Few have been successful in making a female character go through this type of identity theft. Captain Marvel is the only one I can think of. But again, “Captain” is a title and “Marvel” can be argued about being a simple moniker of initially taken by someone named “Mar Vell.” Carol Danvers continued to have her own identity. She also wasn’t the first since Monica Rambeau was also “Captain Marvel” before.

5. The costume.

At least she has pants.



Boob armor needs a break. It should be cast aside along with chain mail bikinis. These aren’t metal bedazzling accents on a fabric. This is supposed to be battle armor and battle armor should not have boobs. Metal embellishments that are purely decorative get a pass on this but not something supposedly worn by a warrior. There are some great tumblrs about women in reasonable and unreasonable armor.

Final thoughts:

All of the above things make me unimpressed and, in fact, insulted about how this announcement was supposed to be a groundbreaking feminist character. If she lasts, I can picture her getting appearances in an all-ages series with an annoying Snarf sidekick.

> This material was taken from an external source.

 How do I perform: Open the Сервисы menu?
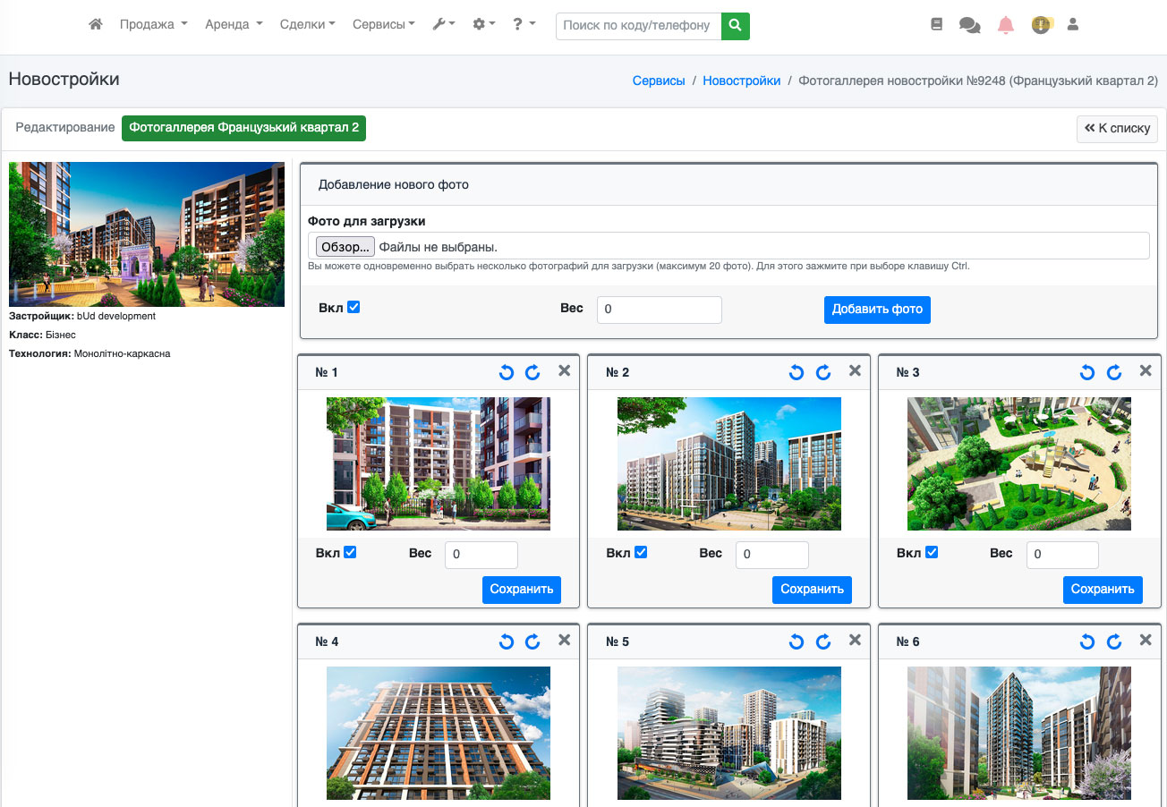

At this point, with some exceptional examples of representation available, we know that there should be more than making a female character a knockoff derivative of a male icon. We can do better in motivation and execution than the old days when Batwoman and Batgirl were first created. We can do better than “she,” “femme,” and “lady” shells of weakened male characters that have vaginas and boob armor or bikinis. Characters like Black Widow (Marvel), Starling (DC), Baroness (IDW), Princess Ugg (Oni) and others are feminist beacons these days.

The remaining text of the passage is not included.